What Safeguards Did the NSA Negotiate?
For users of government AI systems, this creates an opaque situation. The NSA’s use of Mythos Preview means that intelligence analysis, threat detection, and potentially classified decision-making are now flowing through an Anthropic model. The public has no visibility into what safeguards, if any, the agency negotiated with the company. The Pentagon’s original complaint was that Anthropic refused to budge on “certain safeguards” during military contract talks—but what those safeguards were, and whether they were waived for the NSA, remains undisclosed.
According to research from Stanford Law School, less than 2% of AI PhDs work in government, creating a knowledge gap that makes agencies dependent on private sector AI capabilities. This dependency complicates efforts to maintain strict oversight of AI systems used in national security operations.

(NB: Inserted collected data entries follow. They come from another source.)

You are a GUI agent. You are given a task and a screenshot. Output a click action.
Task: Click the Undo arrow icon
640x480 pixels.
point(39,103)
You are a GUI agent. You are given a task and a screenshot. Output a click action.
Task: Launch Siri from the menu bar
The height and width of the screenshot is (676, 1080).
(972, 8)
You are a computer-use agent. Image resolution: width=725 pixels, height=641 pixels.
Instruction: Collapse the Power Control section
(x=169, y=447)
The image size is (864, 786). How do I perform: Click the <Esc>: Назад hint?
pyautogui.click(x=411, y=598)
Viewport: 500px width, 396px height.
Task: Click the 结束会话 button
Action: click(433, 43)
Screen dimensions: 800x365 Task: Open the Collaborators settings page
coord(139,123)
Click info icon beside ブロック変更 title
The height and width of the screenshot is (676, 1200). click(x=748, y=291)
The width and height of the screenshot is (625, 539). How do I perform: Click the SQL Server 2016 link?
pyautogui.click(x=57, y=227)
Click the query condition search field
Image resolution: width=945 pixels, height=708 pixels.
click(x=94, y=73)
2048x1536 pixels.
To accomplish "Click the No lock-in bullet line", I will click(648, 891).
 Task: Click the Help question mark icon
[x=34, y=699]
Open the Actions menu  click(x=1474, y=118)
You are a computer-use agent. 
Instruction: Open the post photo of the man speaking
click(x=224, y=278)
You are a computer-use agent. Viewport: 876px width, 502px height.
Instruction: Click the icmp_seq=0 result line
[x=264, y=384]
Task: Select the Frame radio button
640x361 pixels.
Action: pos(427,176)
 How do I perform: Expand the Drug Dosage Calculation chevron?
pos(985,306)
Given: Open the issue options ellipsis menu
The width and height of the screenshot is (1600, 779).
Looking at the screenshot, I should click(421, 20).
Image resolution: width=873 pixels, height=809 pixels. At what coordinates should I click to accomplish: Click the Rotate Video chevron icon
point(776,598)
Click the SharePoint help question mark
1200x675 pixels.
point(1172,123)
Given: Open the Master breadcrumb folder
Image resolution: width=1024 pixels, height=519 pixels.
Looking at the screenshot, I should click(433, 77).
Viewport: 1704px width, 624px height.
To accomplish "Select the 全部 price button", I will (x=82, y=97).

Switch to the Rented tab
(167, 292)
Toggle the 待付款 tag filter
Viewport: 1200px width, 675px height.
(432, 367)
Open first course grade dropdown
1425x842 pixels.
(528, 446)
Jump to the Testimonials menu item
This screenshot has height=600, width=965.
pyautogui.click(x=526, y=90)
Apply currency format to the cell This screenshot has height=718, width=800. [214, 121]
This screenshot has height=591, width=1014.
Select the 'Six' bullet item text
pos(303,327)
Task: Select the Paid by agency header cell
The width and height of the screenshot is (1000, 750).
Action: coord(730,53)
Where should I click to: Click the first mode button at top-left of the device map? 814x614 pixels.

Is This About Security or Politics?
The broader pattern suggests that Trump’s ban was less a technical or security decision and more a political one, tied to the Pentagon feud. When Amodei met with White House officials to discuss Mythos, something shifted. The model’s capabilities in computer security—a domain where the government has acute needs—apparently outweighed the earlier objections. Or perhaps the ban was always meant to pressure Anthropic into negotiating on the Pentagon’s terms, and the NSA’s adoption of Mythos is evidence that pressure worked.
• Government AI procurement often reflects political tensions rather than technical assessments
• National security agencies operate with different risk calculations than civilian departments
• The “supply chain risk” designation appears more flexible than originally presented
What remains unclear is whether Anthropic made concessions to unlock access, or whether the NSA simply found a workaround to the February order. The company has been aggressive in defending its position, refusing to compromise on safety practices even when facing a government contract. That stance earned it the “supply chain risk” label. Yet here it is, embedded in one of the government’s most secretive agencies.
The contradiction raises a harder question: if the NSA can use Anthropic’s models despite the ban, what does the ban actually prevent? Other agencies might follow the NSA’s path, quietly adopting Mythos under the cover of pilot programs or research initiatives. The February order becomes theater—a public show of force that dissolves under pressure from agencies with genuine national security needs. This dynamic mirrors broader patterns in digital dominance where policy statements often conflict with operational realities.
What Happens Next?
Anthropic’s legal battles with the Pentagon continue, with the company still formally designated a supply chain risk in at least one court. Yet the NSA’s adoption of Mythos suggests the designation is more symbolic than substantive. The real question is whether other agencies will now openly acknowledge their use of Anthropic’s technology, or whether the NSA’s quiet deployment becomes the template for how the government works around its own restrictions.
The case illustrates the growing tension between political directives and operational needs in government AI adoption. As Stanford HAI research has documented, federal agencies face mounting pressure to deploy AI capabilities while navigating complex regulatory and political constraints. The NSA’s decision to use Mythos Preview despite the ban suggests that national security imperatives may ultimately override political considerations—at least when the technology offers capabilities the government cannot easily replicate elsewhere.